Task directions:
Exactly and in full, give the records again.

Stored data entries:
^^^^^^^^
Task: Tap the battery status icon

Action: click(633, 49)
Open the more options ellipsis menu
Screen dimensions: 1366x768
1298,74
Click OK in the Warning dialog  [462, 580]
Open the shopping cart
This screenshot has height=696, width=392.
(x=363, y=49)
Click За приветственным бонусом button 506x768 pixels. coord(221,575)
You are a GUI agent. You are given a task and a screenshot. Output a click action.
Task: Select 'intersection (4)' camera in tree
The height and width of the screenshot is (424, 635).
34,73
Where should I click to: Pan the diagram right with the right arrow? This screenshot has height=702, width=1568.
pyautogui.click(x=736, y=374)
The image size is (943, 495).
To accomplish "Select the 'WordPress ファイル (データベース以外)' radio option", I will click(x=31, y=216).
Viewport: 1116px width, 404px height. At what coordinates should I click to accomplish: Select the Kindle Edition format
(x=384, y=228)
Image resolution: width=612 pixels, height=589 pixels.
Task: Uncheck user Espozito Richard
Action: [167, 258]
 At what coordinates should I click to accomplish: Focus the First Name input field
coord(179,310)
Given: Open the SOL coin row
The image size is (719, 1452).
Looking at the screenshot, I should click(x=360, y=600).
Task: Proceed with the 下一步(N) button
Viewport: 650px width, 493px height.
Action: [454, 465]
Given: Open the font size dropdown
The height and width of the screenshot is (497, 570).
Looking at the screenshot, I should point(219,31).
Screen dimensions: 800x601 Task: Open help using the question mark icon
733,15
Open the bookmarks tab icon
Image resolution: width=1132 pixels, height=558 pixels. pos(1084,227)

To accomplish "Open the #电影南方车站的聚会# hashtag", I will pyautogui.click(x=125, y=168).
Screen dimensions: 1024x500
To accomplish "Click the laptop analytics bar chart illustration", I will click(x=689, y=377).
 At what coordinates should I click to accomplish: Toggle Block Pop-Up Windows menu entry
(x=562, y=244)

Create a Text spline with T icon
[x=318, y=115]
^^^^^^^^
Exercise result:
Task: Tap the battery status icon

Action: click(633, 49)
Open the more options ellipsis menu
Screen dimensions: 1366x768
1298,74
Click OK in the Warning dialog  [462, 580]
Open the shopping cart
This screenshot has height=696, width=392.
(x=363, y=49)
Click За приветственным бонусом button 506x768 pixels. coord(221,575)
You are a GUI agent. You are given a task and a screenshot. Output a click action.
Task: Select 'intersection (4)' camera in tree
The height and width of the screenshot is (424, 635).
34,73
Where should I click to: Pan the diagram right with the right arrow? This screenshot has height=702, width=1568.
pyautogui.click(x=736, y=374)
The image size is (943, 495).
To accomplish "Select the 'WordPress ファイル (データベース以外)' radio option", I will click(x=31, y=216).
Viewport: 1116px width, 404px height. At what coordinates should I click to accomplish: Select the Kindle Edition format
(x=384, y=228)
Image resolution: width=612 pixels, height=589 pixels.
Task: Uncheck user Espozito Richard
Action: [167, 258]
 At what coordinates should I click to accomplish: Focus the First Name input field
coord(179,310)
Given: Open the SOL coin row
The image size is (719, 1452).
Looking at the screenshot, I should click(x=360, y=600).
Task: Proceed with the 下一步(N) button
Viewport: 650px width, 493px height.
Action: [454, 465]
Given: Open the font size dropdown
The height and width of the screenshot is (497, 570).
Looking at the screenshot, I should point(219,31).
Screen dimensions: 800x601 Task: Open help using the question mark icon
733,15
Open the bookmarks tab icon
Image resolution: width=1132 pixels, height=558 pixels. pos(1084,227)

To accomplish "Open the #电影南方车站的聚会# hashtag", I will pyautogui.click(x=125, y=168).
Screen dimensions: 1024x500
To accomplish "Click the laptop analytics bar chart illustration", I will click(x=689, y=377).
 At what coordinates should I click to accomplish: Toggle Block Pop-Up Windows menu entry
(x=562, y=244)

Create a Text spline with T icon
[x=318, y=115]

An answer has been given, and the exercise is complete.